On a trailing 10-year basis, the payout has increased at a compounded rate of over 14% annually.
Is Sherwin-Williams a Buy?
In terms of both its competitive advantage and performance, Sherwin-Williams has the hallmarks of being a strong business with a wide moat.
The biggest issue for SHW at this point appears to be its price relative to its value, which may be sufficiently elevated to limit further upside.
Another potential issue for Sherwin-Williams is its 2.1 debt-to-equity ratio. The company has reduced its debt over the last year, but the amount is still high enough for investors to scrutinize before deciding to buy.

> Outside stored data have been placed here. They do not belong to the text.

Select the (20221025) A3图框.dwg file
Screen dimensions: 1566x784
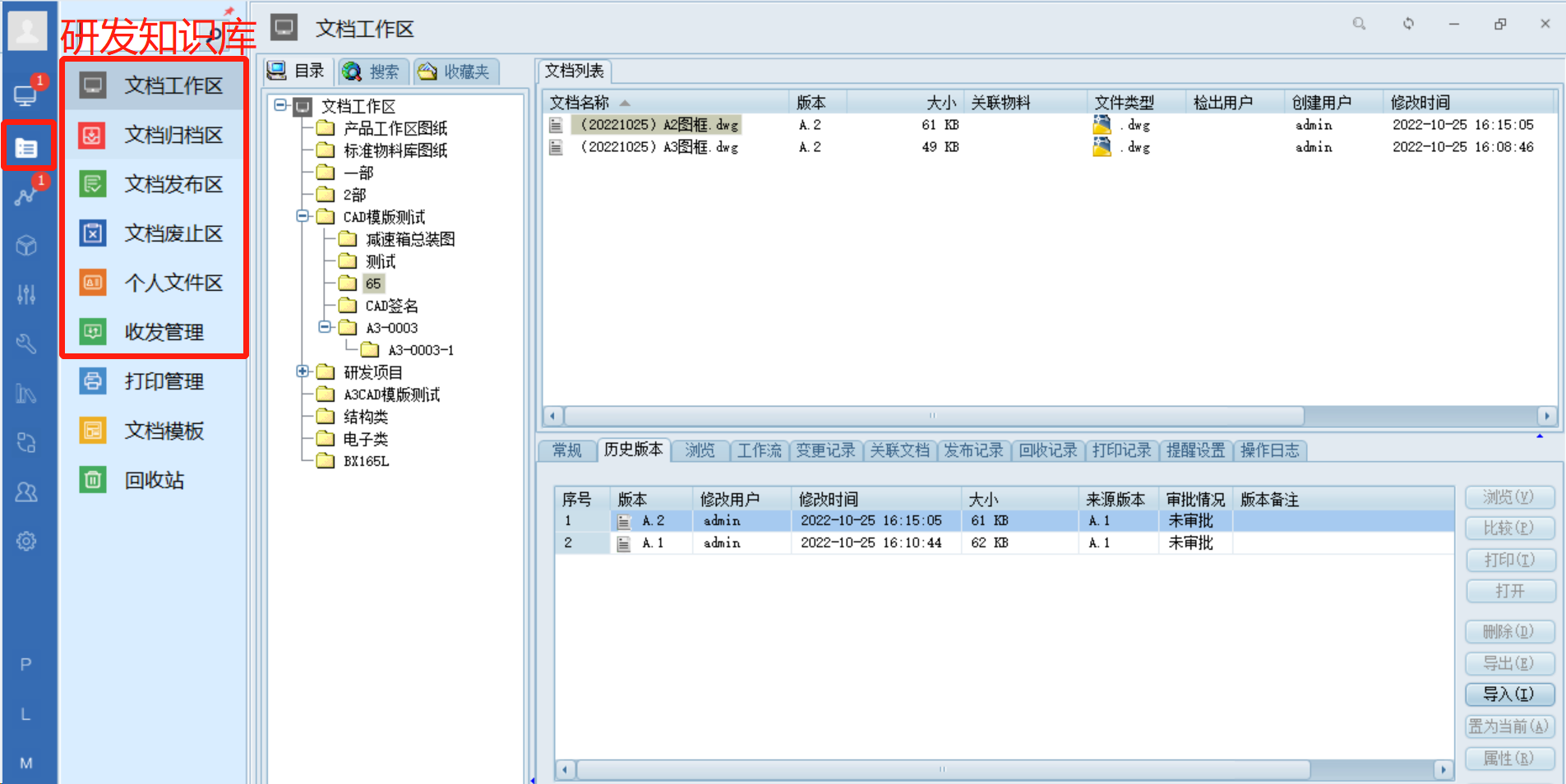pos(658,147)
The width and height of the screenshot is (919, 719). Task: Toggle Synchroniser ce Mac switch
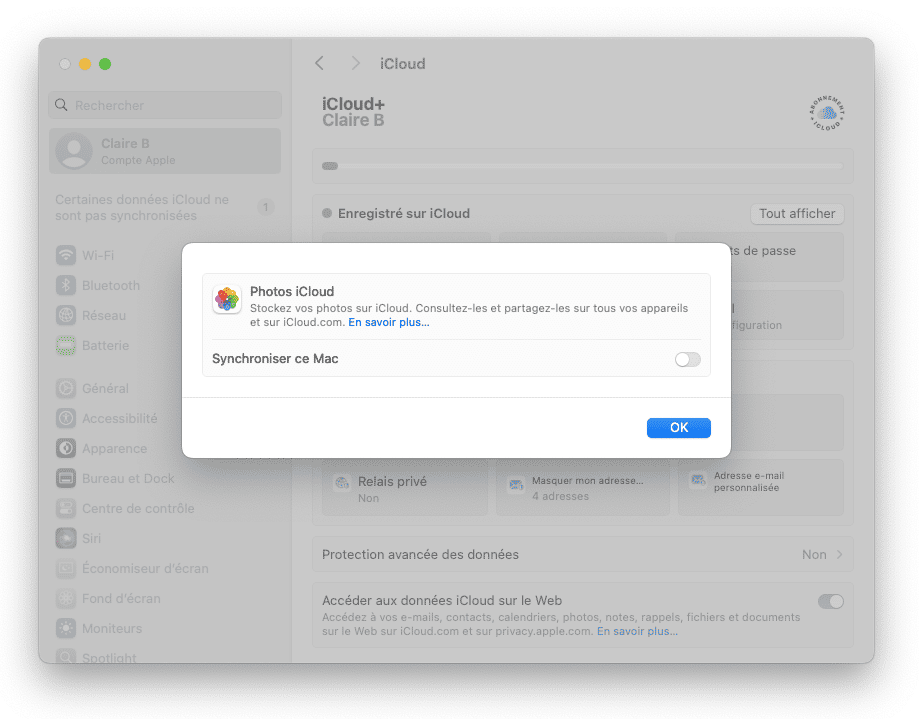click(x=687, y=359)
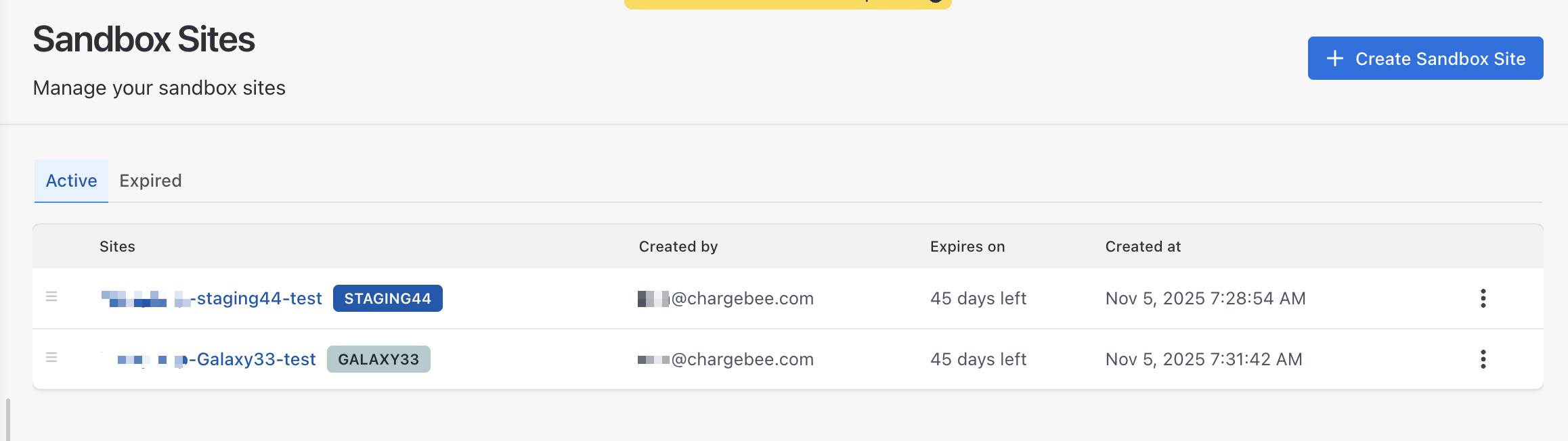Click the Expires on column header
Screen dimensions: 1568x441
click(967, 247)
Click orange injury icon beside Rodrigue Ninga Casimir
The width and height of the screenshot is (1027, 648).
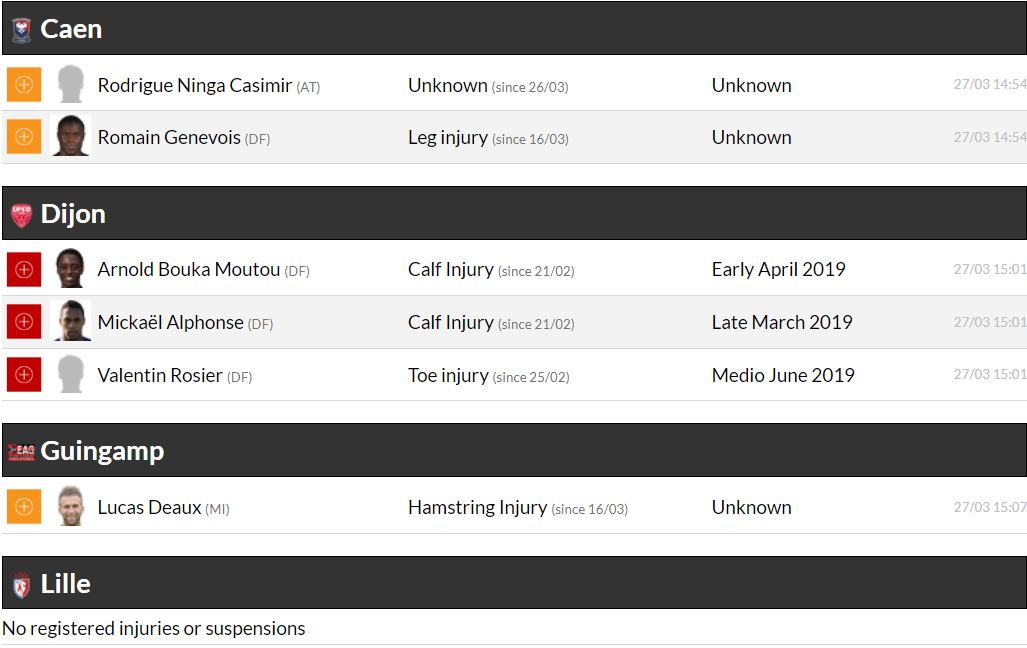click(x=24, y=85)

One factor that may tip the scales in favor of Sherwin-Williams being a moderate buy, however, is its ongoing share repurchase program. In H1 of this year, the company bought back about 3.1 million shares of its own stock. Though significant, this buyback pales in comparison to the remaining repurchase authorization of 36.5 million shares.
With about 252 million shares currently outstanding, the remaining buyback authorization would account for about 14.5% of the outstanding total.
This continues a long trend of buybacks that have progressively concentrated ownership in Sherwin-Williams over many years.
At the end of 2009, there were about 343 million shares of SHW outstanding. Today’s number is less than 75% of that, showing a gradual but substantial pattern of share repurchases.
Sherwin-Williams may also benefit from an eventual normalization of the home improvement market. Because so many projects were completed during the 2020-21 era, home improvement spending at large has fallen in the subsequent years.
For 2024, spending in this area is expected to be $30 billion lower than last year. This, in turn, has made it difficult for home improvement companies to build their revenues.
In the long run, however, the company’s prime position in its market will likely allow it to keep growing once consumption returns to a more normal pattern.
Between ongoing growth, continued buyback activity and the potential for long-term dividend growth, SHW may be a moderate buy for conservative investors.
Though the stock may not produce exceptional gains, the business itself is likely well-positioned for years or decades of further success. Investors looking for conservative buy-and-hold opportunities, therefore, may be able to take advantage of steady returns from SHW over long periods of time.